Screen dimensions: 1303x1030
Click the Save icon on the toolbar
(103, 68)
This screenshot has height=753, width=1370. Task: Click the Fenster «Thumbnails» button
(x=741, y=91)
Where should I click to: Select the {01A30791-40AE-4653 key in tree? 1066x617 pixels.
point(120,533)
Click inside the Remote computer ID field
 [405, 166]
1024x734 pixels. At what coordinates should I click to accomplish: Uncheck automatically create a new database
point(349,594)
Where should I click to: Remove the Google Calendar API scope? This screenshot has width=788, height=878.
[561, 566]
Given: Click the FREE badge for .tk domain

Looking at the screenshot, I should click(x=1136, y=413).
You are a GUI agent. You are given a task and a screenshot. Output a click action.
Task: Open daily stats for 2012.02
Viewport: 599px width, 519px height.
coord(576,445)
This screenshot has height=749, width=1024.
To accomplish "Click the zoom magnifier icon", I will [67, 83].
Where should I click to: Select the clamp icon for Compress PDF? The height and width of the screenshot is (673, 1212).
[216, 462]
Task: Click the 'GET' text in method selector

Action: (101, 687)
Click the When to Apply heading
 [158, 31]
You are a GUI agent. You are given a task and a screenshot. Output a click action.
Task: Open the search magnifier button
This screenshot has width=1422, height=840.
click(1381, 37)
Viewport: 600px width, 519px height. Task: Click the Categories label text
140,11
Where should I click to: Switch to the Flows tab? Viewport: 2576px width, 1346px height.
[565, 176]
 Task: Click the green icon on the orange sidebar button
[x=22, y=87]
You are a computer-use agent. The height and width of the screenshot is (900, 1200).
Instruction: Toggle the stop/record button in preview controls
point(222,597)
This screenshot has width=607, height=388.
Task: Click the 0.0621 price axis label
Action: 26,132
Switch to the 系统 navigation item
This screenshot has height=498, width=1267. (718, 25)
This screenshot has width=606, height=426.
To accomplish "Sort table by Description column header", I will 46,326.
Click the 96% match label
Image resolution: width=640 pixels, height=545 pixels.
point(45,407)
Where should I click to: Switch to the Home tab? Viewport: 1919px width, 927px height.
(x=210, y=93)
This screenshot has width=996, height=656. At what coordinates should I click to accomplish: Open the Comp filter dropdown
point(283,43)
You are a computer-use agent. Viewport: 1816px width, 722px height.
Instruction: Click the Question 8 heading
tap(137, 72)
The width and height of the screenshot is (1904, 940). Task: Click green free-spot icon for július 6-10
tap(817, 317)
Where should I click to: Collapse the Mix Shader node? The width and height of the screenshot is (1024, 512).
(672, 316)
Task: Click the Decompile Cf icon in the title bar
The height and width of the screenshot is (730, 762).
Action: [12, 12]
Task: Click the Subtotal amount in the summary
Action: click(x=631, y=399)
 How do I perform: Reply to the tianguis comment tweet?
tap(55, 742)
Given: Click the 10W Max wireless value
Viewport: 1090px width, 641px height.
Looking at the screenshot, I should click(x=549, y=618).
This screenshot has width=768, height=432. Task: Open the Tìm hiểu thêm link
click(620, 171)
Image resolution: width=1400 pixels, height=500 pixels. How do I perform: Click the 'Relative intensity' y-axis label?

### TRY IT
Which lines of the records contain the word "magnifier"? Copy each of them.

### SOLUTION TO THE EXERCISE
To accomplish "Click the zoom magnifier icon", I will [67, 83].
Task: Open the search magnifier button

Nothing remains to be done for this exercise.